Despite their utility in maintaining constant cooling liquid pressure, several challenges nevertheless exist with respect to diaphragm use. Many of these challenges relate to the unintended rupture or other failure of the diaphragm. When such failure occurs, escape of cooling liquid past the diaphragm can result. Further, because many tube designs require that the diaphragm be exposed to atmospheric pressure and therefore lack a fluid-tight seal about the diaphragm, cooling liquid that escapes past the diaphragm can also spill from the x-ray tube entirely. Such spillage is highly undesirable. As can be imagined, liquid escape from the x-ray tube not only presents a contamination problem, but can create a hazardous situation, presenting a health risk to tube users, patients, or others in close proximity to the x-ray tube. In particular, x-ray tubes are often employed in connection with medical x-ray scanning devices, such as CT scanners. An x-ray tube utilized in CT scanners are often mounted on a rotating gantry that achieves high rotational rates during scanning operations. Should the diaphragm of a CT scanner x-ray tube so positioned fail during use, extensive cooling liquid leakage and dispersal from the tube can result, including exposure to the local environment, users, patients, etc. As described above, cooling liquid often possesses significant quantities of absorbed heat, as described above, which can present a burn risk to those exposed to the liquid. Furthermore, some cooling liquids are hazardous substances and create an undesired contamination risk. For these and other reasons, diaphragm failure and its attendant consequences are to be avoided.
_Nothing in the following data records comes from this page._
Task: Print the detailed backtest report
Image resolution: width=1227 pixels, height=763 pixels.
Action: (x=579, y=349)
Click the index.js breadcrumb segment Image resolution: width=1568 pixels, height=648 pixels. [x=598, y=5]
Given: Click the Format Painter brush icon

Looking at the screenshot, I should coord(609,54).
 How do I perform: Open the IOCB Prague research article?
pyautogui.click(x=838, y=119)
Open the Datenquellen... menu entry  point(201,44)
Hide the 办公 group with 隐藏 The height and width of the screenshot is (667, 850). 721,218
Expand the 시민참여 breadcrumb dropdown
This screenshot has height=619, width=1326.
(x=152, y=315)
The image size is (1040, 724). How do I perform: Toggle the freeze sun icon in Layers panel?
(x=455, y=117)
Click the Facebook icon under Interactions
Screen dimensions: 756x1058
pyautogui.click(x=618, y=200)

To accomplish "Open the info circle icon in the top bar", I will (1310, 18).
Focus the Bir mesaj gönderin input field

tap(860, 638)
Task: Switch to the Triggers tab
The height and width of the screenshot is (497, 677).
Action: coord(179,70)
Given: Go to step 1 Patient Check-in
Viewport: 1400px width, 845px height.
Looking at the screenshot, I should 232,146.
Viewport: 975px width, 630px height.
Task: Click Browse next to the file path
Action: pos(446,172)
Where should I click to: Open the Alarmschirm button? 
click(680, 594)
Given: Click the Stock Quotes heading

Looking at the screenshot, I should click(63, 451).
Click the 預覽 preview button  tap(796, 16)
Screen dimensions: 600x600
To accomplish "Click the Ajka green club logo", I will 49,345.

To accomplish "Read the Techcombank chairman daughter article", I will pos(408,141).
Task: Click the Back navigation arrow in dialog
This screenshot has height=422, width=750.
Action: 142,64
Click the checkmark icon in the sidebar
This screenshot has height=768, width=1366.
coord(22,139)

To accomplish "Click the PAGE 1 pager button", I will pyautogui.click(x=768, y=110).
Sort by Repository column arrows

In an effort to reduce the. effects of diaphragm failure, some known x-ray tubes hermetically seal the diaphragm off within the outer housing and isolate it from atmospheric pressure influences. Though this alleviates liquid containment problems should the diaphragm fail, it nevertheless represents a significant additional expense in manufacturing such tubes, as all fluid-tight seals used in the outer housing must be designed to withstand the elevated pressure that result from such a tube design.
Another attempt at avoiding the above challenges has involved tubes that employ a dual diaphragm system, wherein a first diaphragm is backed by a backup second diaphragm in the outer housing of the x-ray tube. Though this dual diaphragm design can in certain cases enhance the safety of the x-ray tube in the event of a single diaphragm failure, both diaphragms must still be subject to atmospheric pressure, and therefore are still susceptible to the above undesirable consequences should failure of both diaphragms occur. Further, a dual diaphragm system is necessarily more complex than a single diaphragm system, thereby equaling greater production costs and more complication when tube servicing is required, as well as creating more possible failure points, given the extreme operating conditions in which x-ray tubes are often utilized.
In light of the above, a need exists for an x-ray tube having a diaphragm system that avoids the above problems. In particular, an x-ray tube having a sealing system that protects from cooling liquid escape in the event of diaphragm failure is needed. Such a solution should be easily adaptable to the variety of x-ray tube types and other apparatus without substantially increasing the complexity thereof. Any solution should also be adaptable to multiple diaphragm configurations found in these apparatus. In addition, any solution should not interfere with the operation of the diaphragm in maintaining a constant cooling liquid pressure within the x-ray tube.